* YOUR TASK *
Transcribe each line below word for word.

* SUPPLIED DATA *

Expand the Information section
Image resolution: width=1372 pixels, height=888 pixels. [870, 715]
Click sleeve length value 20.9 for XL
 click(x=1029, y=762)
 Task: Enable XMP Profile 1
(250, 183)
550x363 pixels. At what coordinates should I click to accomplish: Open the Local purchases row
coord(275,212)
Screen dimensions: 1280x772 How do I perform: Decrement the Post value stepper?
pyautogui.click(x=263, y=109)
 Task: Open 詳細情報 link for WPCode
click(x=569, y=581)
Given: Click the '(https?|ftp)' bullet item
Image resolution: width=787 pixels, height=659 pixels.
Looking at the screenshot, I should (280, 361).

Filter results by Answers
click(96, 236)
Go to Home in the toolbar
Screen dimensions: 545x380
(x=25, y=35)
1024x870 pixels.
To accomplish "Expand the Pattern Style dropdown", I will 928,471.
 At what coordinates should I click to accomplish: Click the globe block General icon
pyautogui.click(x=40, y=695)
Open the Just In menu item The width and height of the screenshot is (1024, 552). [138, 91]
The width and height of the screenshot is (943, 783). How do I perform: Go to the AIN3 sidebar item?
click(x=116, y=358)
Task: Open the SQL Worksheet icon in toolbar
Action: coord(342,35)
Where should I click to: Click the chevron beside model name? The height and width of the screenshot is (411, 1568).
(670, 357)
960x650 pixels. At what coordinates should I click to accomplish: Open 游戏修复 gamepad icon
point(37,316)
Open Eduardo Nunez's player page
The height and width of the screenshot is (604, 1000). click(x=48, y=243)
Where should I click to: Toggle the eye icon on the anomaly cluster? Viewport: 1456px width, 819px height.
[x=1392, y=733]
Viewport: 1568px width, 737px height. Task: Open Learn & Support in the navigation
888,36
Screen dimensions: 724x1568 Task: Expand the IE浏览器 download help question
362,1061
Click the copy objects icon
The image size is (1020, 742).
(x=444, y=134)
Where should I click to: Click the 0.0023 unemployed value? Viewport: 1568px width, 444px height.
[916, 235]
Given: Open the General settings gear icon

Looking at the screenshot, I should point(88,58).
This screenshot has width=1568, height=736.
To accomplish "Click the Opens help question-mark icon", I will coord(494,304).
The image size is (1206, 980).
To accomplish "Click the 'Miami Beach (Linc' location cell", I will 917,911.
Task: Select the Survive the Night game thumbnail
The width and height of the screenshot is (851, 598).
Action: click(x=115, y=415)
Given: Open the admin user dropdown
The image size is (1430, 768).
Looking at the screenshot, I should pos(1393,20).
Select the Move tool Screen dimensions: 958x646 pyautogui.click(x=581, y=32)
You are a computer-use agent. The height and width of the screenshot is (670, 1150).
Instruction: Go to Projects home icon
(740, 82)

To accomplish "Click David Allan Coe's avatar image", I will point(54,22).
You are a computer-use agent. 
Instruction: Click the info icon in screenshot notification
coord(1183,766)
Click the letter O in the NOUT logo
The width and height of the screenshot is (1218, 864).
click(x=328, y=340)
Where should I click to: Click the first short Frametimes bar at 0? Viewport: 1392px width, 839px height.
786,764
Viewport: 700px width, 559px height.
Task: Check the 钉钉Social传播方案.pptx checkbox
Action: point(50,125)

* YOUR RESPONSE *
Expand the Information section
Image resolution: width=1372 pixels, height=888 pixels. [870, 715]
Click sleeve length value 20.9 for XL
 click(x=1029, y=762)
 Task: Enable XMP Profile 1
(250, 183)
550x363 pixels. At what coordinates should I click to accomplish: Open the Local purchases row
coord(275,212)
Screen dimensions: 1280x772 How do I perform: Decrement the Post value stepper?
pyautogui.click(x=263, y=109)
 Task: Open 詳細情報 link for WPCode
click(x=569, y=581)
Given: Click the '(https?|ftp)' bullet item
Image resolution: width=787 pixels, height=659 pixels.
Looking at the screenshot, I should (280, 361).

Filter results by Answers
click(96, 236)
Go to Home in the toolbar
Screen dimensions: 545x380
(x=25, y=35)
1024x870 pixels.
To accomplish "Expand the Pattern Style dropdown", I will 928,471.
 At what coordinates should I click to accomplish: Click the globe block General icon
pyautogui.click(x=40, y=695)
Open the Just In menu item The width and height of the screenshot is (1024, 552). [138, 91]
The width and height of the screenshot is (943, 783). How do I perform: Go to the AIN3 sidebar item?
click(x=116, y=358)
Task: Open the SQL Worksheet icon in toolbar
Action: coord(342,35)
Where should I click to: Click the chevron beside model name? The height and width of the screenshot is (411, 1568).
(670, 357)
960x650 pixels. At what coordinates should I click to accomplish: Open 游戏修复 gamepad icon
point(37,316)
Open Eduardo Nunez's player page
The height and width of the screenshot is (604, 1000). click(x=48, y=243)
Where should I click to: Toggle the eye icon on the anomaly cluster? Viewport: 1456px width, 819px height.
[x=1392, y=733]
Viewport: 1568px width, 737px height. Task: Open Learn & Support in the navigation
888,36
Screen dimensions: 724x1568 Task: Expand the IE浏览器 download help question
362,1061
Click the copy objects icon
The image size is (1020, 742).
(x=444, y=134)
Where should I click to: Click the 0.0023 unemployed value? Viewport: 1568px width, 444px height.
[916, 235]
Given: Open the General settings gear icon

Looking at the screenshot, I should point(88,58).
This screenshot has width=1568, height=736.
To accomplish "Click the Opens help question-mark icon", I will coord(494,304).
The image size is (1206, 980).
To accomplish "Click the 'Miami Beach (Linc' location cell", I will 917,911.
Task: Select the Survive the Night game thumbnail
The width and height of the screenshot is (851, 598).
Action: click(x=115, y=415)
Given: Open the admin user dropdown
The image size is (1430, 768).
Looking at the screenshot, I should pos(1393,20).
Select the Move tool Screen dimensions: 958x646 pyautogui.click(x=581, y=32)
You are a computer-use agent. The height and width of the screenshot is (670, 1150).
Instruction: Go to Projects home icon
(740, 82)

To accomplish "Click David Allan Coe's avatar image", I will point(54,22).
You are a computer-use agent. 
Instruction: Click the info icon in screenshot notification
coord(1183,766)
Click the letter O in the NOUT logo
The width and height of the screenshot is (1218, 864).
click(x=328, y=340)
Where should I click to: Click the first short Frametimes bar at 0? Viewport: 1392px width, 839px height.
786,764
Viewport: 700px width, 559px height.
Task: Check the 钉钉Social传播方案.pptx checkbox
Action: point(50,125)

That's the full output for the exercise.